Abstract

Objectives: The purpose of this study was to detect changes in QoL after coronary artery bypass grafting surgeries (CABG) in one year, and to identify the possible predictive factors associated with the change. Design: A single-center prospective study of 501 patients was conducted between 2013 and 2018 using the EQ-5D VAS questionnaire for estimating the QoL. The patients filled in a questionnaire preoperatively, at 6 and at 12 months postoperatively. Univariate and multivariable logistic regression analyses were used to find out if certain pre-selected factors or EQ5D dimensions had independent effects on the observed EQ VAS scores. Results: QoL improved in all EQ-5D dimensions and in EQ VAS scores at 6 and at 12 months: the greatest changes in the number of reported problems were in the dimensions “mobility” (–34.2%, p<.001), “self-care” (–36.7%, p=.001) and “pain or discomfort” (–31.0%, p<.001). With the multivariable regression model, we could show that normal left ventricle ejection fraction (LVEF) and improvement in mobility and pain/discomfort dimensions were in association with improvement of EQ VAS score at 6 months.
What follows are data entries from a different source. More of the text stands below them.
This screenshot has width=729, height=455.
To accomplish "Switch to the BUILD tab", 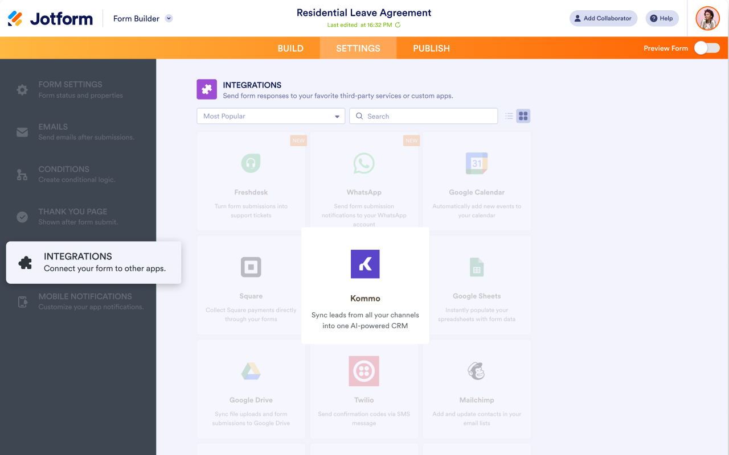I will 290,48.
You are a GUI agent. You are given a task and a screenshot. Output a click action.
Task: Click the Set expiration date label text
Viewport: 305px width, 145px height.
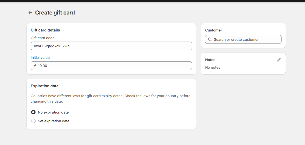point(54,121)
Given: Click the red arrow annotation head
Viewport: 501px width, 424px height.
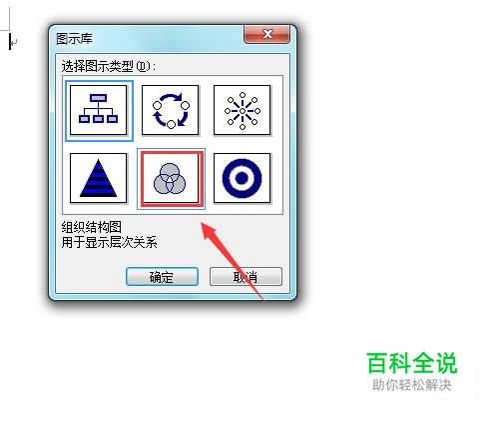Looking at the screenshot, I should pyautogui.click(x=209, y=231).
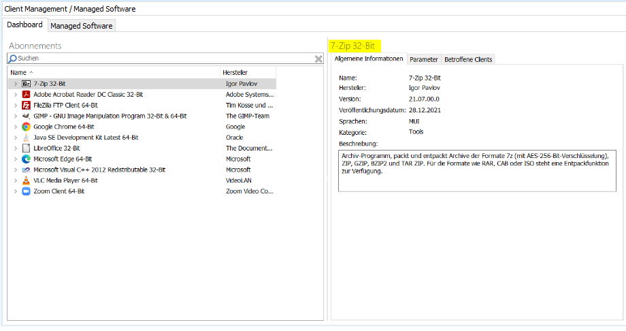This screenshot has height=331, width=626.
Task: Click the Google Chrome icon
Action: (x=26, y=127)
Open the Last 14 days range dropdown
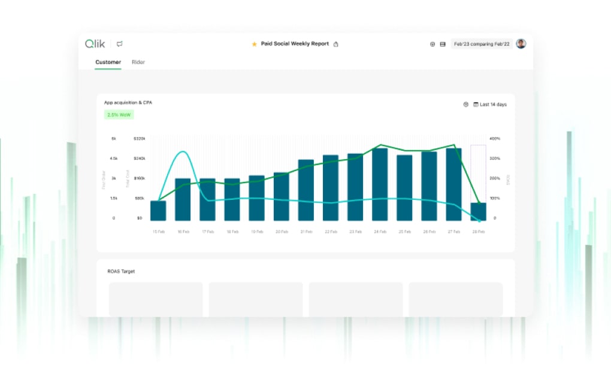This screenshot has width=611, height=365. [493, 105]
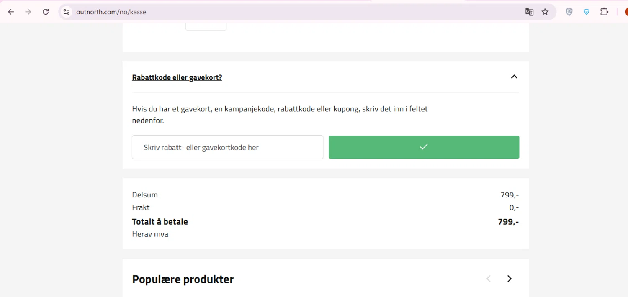Click the 'Totalt å betale' label
Viewport: 628px width, 297px height.
click(160, 222)
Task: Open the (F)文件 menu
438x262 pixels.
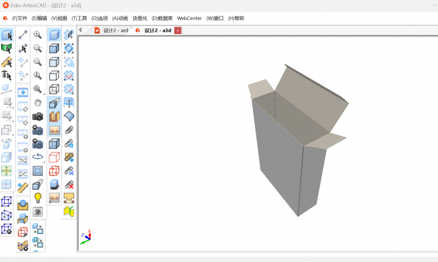Action: tap(19, 18)
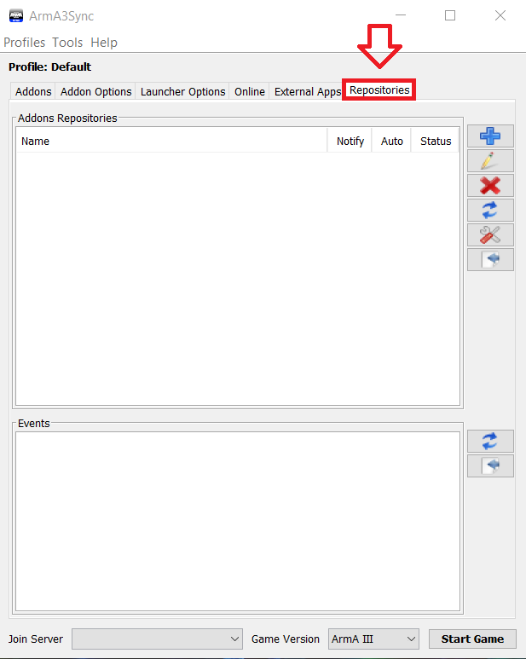Screen dimensions: 526x659
Task: Click sync arrows icon beside Addons Repositories list
Action: coord(490,210)
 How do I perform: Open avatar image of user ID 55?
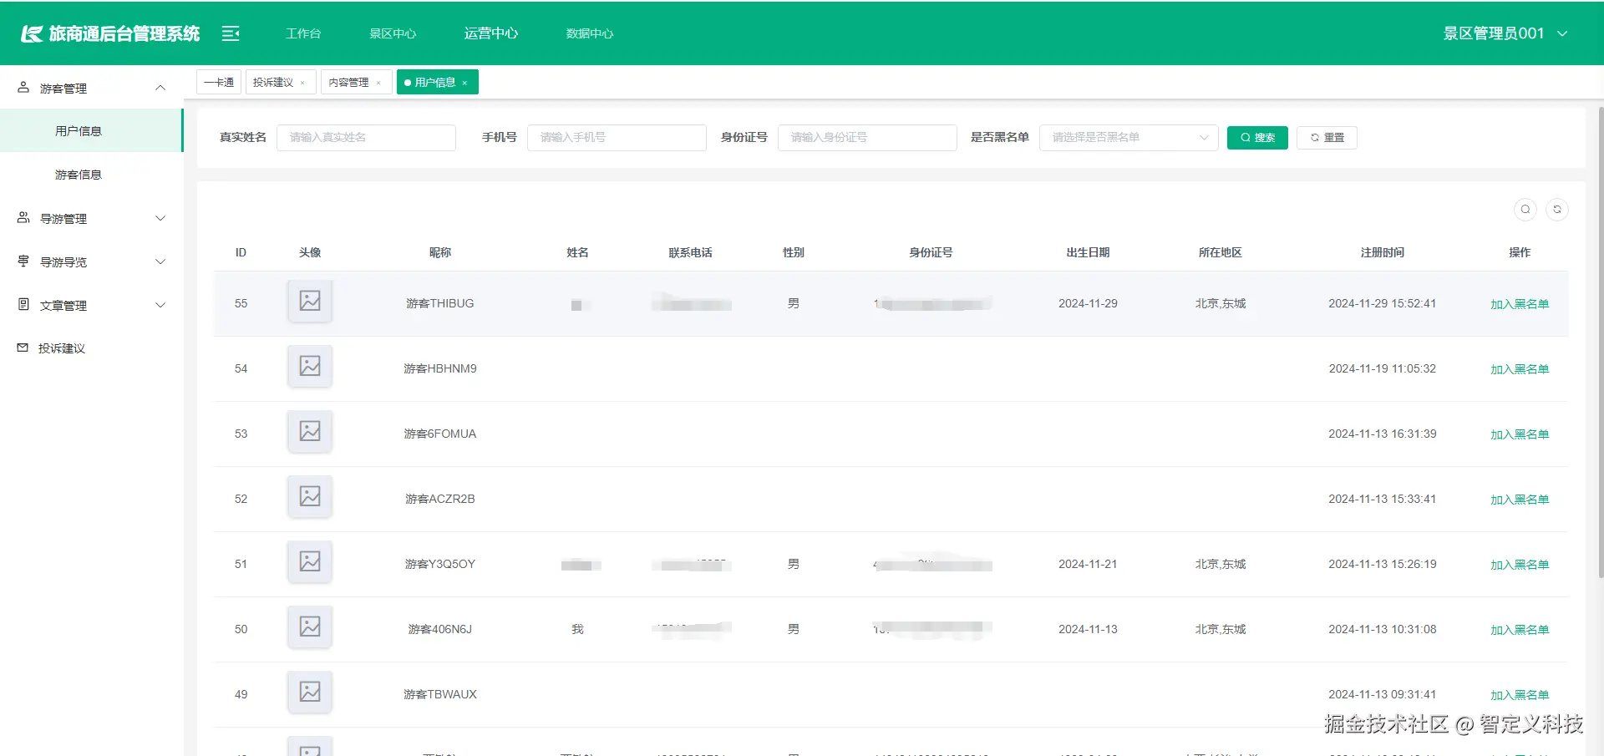pyautogui.click(x=310, y=301)
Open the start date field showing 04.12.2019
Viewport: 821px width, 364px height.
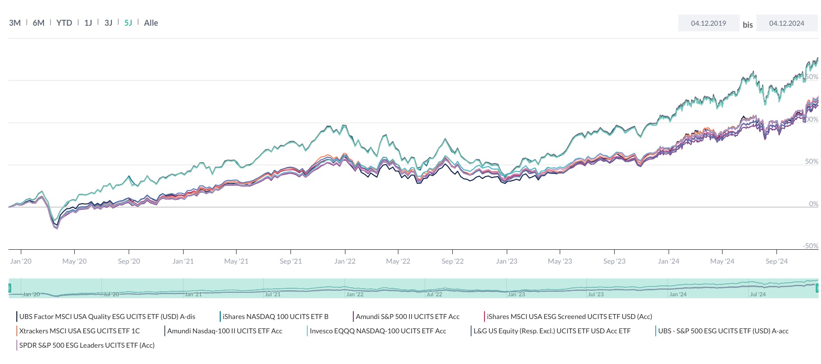[709, 23]
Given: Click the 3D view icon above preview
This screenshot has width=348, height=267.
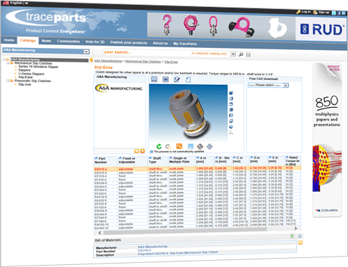Looking at the screenshot, I should pyautogui.click(x=166, y=79).
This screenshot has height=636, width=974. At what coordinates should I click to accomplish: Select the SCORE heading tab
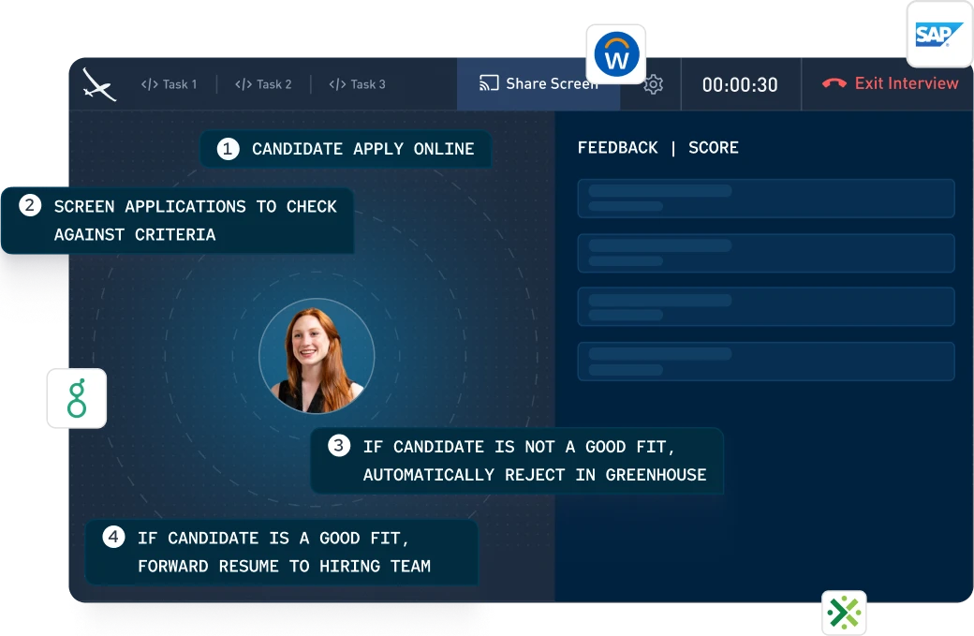[x=714, y=148]
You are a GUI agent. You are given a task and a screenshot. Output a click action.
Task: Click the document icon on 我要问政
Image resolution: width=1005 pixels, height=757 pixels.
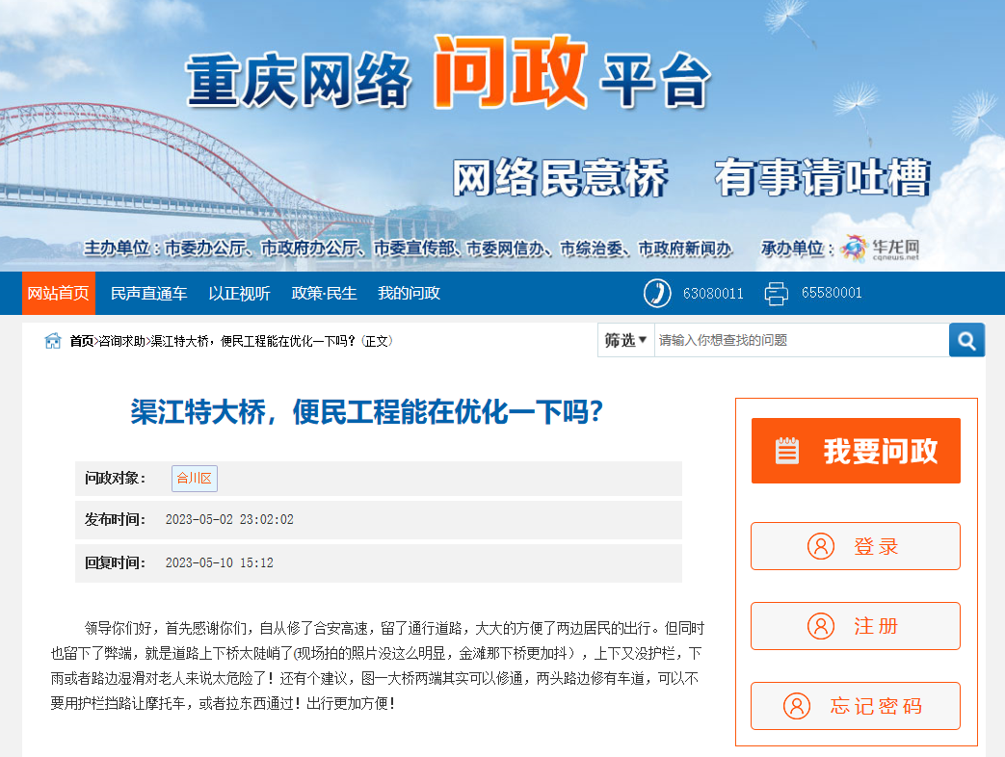[x=787, y=451]
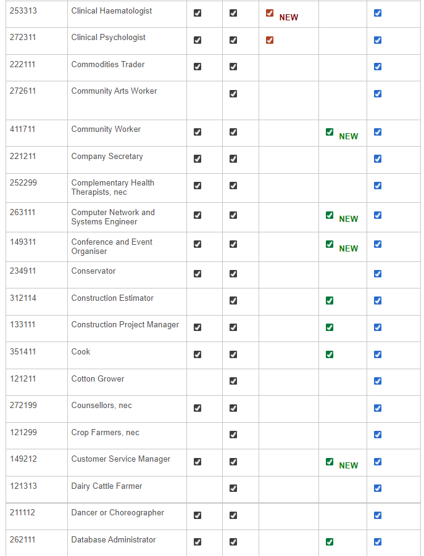Toggle the blue checkbox in Commodities Trader row

[x=378, y=67]
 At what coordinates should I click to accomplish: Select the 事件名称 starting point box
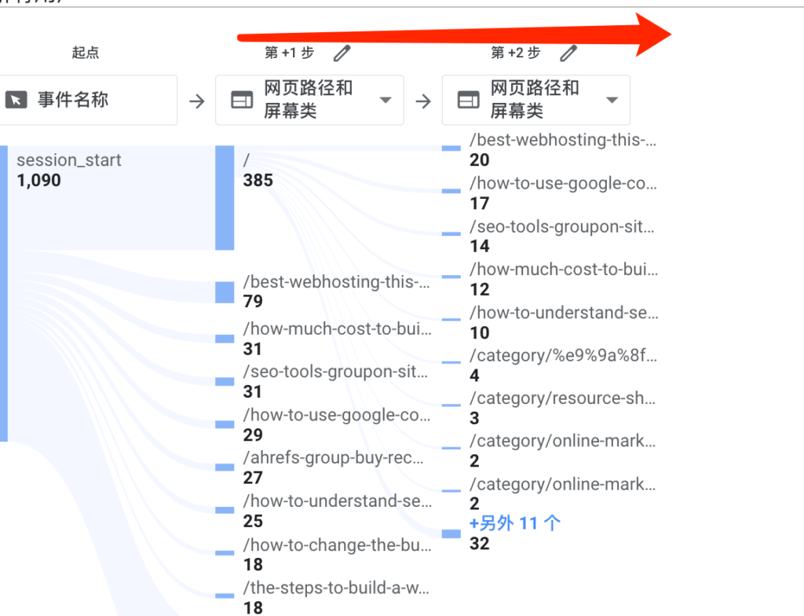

At 12 months this association was no longer detectable. Conclusions: CABG procedure can improve patient’s QoL when judged with EQ5D dimensions and related overall self-rated health (VAS). This improvement was seen both at 6 and at 12 months postoperatively. Except for LVEF, the other patient-specific risk factors we examined did not seem to affect QoL in the long term.